→ **MATERIAL FOR THE TASK**
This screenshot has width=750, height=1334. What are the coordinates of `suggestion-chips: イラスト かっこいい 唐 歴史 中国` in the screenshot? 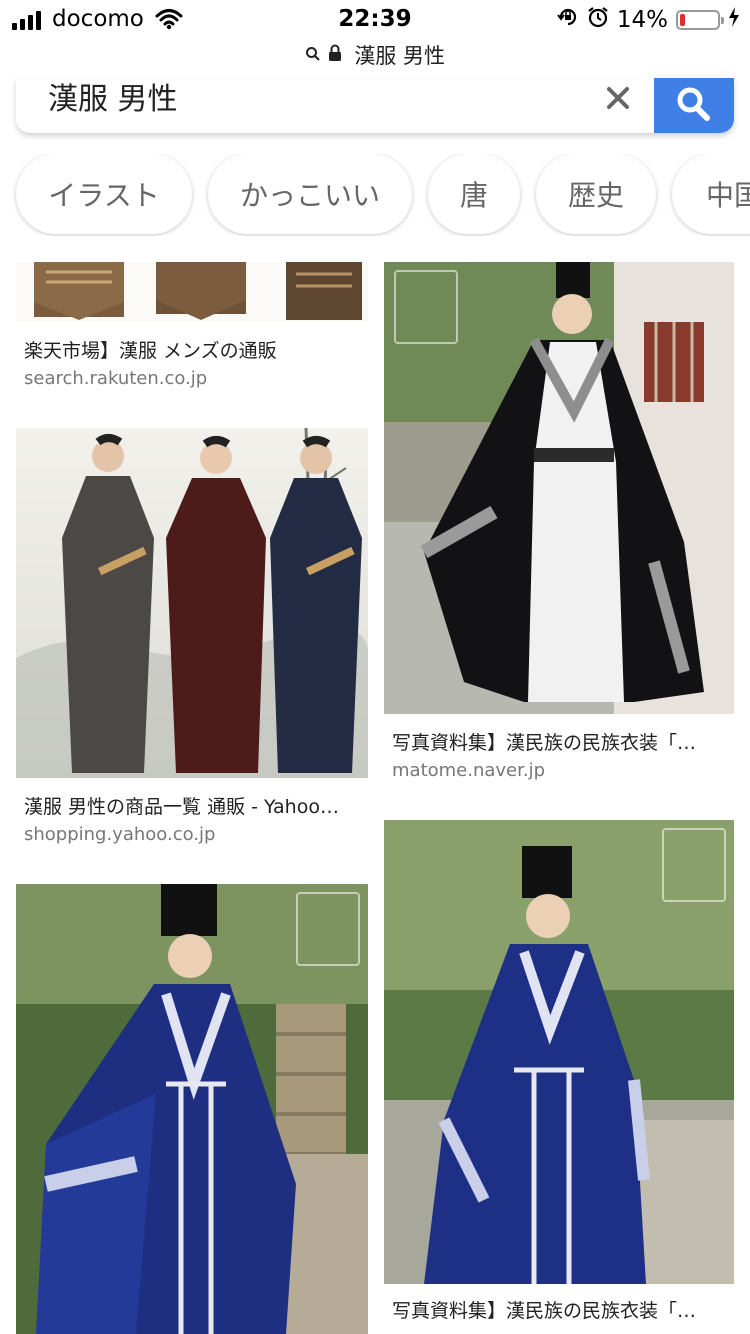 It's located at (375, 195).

==

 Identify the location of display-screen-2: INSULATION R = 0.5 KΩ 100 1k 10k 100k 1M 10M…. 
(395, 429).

---

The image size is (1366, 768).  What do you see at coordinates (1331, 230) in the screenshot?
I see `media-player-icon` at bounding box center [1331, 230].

→ **WORK REQUIRED**
Output the lines starting with the one that contains "Identify the location" and ending with the one that contains "(395, 429).", both included, as a JSON list of strings with one string per line. Leave out any blank lines.

→ **WRITTEN RESPONSE**
[
  " Identify the location of display-screen-2: INSULATION R = 0.5 KΩ 100 1k 10k 100k 1M 10M…. ",
  "(395, 429)."
]